Crank by Ellen Hopkins
Format: Paperback, 537 pages
Published: Margaret K. McElderry, August 6th 2013
GOODREADS | AMAZON
Kristina Snow is the perfect daughter: high school junior, quiet, never any trouble. Then, Kristina meets the monster: crank. And what begins as a wild ecstatic ride turns into a struggle through hell for her mind, her soul — her life.
This is the story of a young girl, Kristina, and how the usage of drugs affects her life. We follow her through dealing with relationships, inner conflict, and family issues on this emotional roller coaster (I’m surprised I didn’t cry though). The plot was very simple, meaning that there weren’t any complex subplots or anything. I’m not particularly fond of the ending, but I suppose that’s why there are two other books in the series. Although I feel like the next installments will kind of drag it out. I would have been fine with another fifty pages to wrap up this story, but that could just be me. Admittedly, I’m not too rushed to read the next books.

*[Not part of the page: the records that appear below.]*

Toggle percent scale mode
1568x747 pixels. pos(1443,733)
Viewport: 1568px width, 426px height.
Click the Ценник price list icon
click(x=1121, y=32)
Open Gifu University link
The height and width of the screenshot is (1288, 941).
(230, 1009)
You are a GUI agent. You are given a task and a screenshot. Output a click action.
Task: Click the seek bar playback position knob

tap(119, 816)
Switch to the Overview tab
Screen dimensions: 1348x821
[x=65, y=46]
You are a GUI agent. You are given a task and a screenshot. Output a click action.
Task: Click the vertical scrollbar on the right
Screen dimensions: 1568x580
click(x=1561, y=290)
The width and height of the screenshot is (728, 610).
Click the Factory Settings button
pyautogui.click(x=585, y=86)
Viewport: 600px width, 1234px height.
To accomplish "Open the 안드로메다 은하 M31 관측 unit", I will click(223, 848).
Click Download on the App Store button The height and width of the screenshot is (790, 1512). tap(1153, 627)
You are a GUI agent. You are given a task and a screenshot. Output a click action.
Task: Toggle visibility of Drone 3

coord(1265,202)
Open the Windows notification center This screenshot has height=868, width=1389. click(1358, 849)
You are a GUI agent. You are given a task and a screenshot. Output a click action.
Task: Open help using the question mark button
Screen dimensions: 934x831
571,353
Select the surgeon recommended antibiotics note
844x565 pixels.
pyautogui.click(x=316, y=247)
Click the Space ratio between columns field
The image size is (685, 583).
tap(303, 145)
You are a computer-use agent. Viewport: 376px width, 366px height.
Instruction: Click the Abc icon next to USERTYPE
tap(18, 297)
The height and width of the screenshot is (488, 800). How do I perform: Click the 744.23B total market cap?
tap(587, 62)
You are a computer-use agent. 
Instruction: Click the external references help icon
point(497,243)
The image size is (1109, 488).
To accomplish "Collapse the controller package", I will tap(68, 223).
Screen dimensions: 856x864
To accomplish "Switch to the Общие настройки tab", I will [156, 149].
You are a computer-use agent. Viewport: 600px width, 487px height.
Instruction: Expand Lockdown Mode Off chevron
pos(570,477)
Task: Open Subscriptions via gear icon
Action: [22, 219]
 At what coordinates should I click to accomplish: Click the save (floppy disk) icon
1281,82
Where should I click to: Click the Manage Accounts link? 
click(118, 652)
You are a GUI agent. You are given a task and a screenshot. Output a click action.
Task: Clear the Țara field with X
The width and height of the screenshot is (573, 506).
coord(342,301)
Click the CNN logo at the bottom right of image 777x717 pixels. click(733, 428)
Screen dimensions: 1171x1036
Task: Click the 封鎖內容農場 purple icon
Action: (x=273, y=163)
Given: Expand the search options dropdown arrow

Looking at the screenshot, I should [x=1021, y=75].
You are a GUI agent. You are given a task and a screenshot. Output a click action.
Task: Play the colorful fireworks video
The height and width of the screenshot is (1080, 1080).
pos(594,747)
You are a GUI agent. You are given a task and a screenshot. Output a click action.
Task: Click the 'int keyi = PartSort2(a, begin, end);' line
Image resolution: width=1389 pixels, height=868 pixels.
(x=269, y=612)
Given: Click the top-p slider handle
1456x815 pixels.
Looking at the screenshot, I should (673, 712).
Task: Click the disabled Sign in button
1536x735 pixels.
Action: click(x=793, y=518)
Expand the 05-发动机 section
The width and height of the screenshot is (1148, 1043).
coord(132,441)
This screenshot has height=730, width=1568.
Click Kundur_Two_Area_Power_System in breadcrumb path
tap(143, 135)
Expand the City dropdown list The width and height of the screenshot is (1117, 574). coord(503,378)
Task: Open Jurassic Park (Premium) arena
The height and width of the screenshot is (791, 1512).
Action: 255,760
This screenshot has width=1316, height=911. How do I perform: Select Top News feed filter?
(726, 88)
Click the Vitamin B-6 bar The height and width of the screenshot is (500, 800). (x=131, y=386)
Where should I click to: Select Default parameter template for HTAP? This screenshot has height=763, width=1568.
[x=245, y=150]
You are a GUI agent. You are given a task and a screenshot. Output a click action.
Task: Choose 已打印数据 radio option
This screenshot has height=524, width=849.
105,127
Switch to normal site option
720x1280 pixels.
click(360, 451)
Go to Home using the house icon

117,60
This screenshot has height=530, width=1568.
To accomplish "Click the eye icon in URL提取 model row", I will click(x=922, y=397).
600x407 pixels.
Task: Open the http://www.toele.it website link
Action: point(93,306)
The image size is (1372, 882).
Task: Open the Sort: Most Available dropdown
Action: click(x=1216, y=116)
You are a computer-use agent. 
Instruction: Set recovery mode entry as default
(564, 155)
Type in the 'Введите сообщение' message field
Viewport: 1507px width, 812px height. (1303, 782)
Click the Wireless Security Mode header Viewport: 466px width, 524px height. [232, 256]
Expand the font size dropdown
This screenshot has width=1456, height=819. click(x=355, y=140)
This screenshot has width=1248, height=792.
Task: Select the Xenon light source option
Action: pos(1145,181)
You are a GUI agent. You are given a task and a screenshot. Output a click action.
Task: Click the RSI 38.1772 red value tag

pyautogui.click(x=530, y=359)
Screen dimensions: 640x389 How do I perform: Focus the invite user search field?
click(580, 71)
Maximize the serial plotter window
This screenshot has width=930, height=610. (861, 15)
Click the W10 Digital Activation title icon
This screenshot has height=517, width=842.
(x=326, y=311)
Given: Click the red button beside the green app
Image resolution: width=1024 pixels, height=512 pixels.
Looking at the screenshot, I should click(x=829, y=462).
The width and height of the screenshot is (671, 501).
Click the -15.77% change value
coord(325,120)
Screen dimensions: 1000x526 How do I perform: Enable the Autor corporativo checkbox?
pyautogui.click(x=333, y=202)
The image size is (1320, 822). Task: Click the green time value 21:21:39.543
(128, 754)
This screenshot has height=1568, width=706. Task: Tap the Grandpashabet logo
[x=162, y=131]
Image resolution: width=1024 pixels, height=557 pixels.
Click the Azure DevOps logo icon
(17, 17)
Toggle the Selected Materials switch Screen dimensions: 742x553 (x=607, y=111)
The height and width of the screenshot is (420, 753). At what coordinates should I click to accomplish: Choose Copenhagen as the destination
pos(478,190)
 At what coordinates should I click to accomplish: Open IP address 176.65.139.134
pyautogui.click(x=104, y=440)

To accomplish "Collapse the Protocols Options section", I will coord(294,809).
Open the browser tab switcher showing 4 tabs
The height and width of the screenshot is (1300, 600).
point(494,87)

The character development in this book was well done in my opinion. There were tons of characters who played a role in overall plot, but I found that there was really only one primary character: Kristina. Although she isn’t someone I’d be likely to associate myself with in real life, I felt strongly connected to her. Every time her repetitive loop of progression and regression reached around to the former, I felt like rooting for her. Every time she would succumb to the monster’s claws, my heart would clench.
Opening up the book, I could just tell that reading it was going to be a brand new experience. The entire book is written in verse! Ellen Hopkins’ writing is rash at times, and deeply profound at others. In addition to stylistic choices here and there, it adds an interesting effect to the overall storytelling aspect of the book.
This was a memorable story. It’s easy to read, has interesting characters, and is beautifully written. I definitely recommend it to those who enjoy reading contemporary or realistic fiction.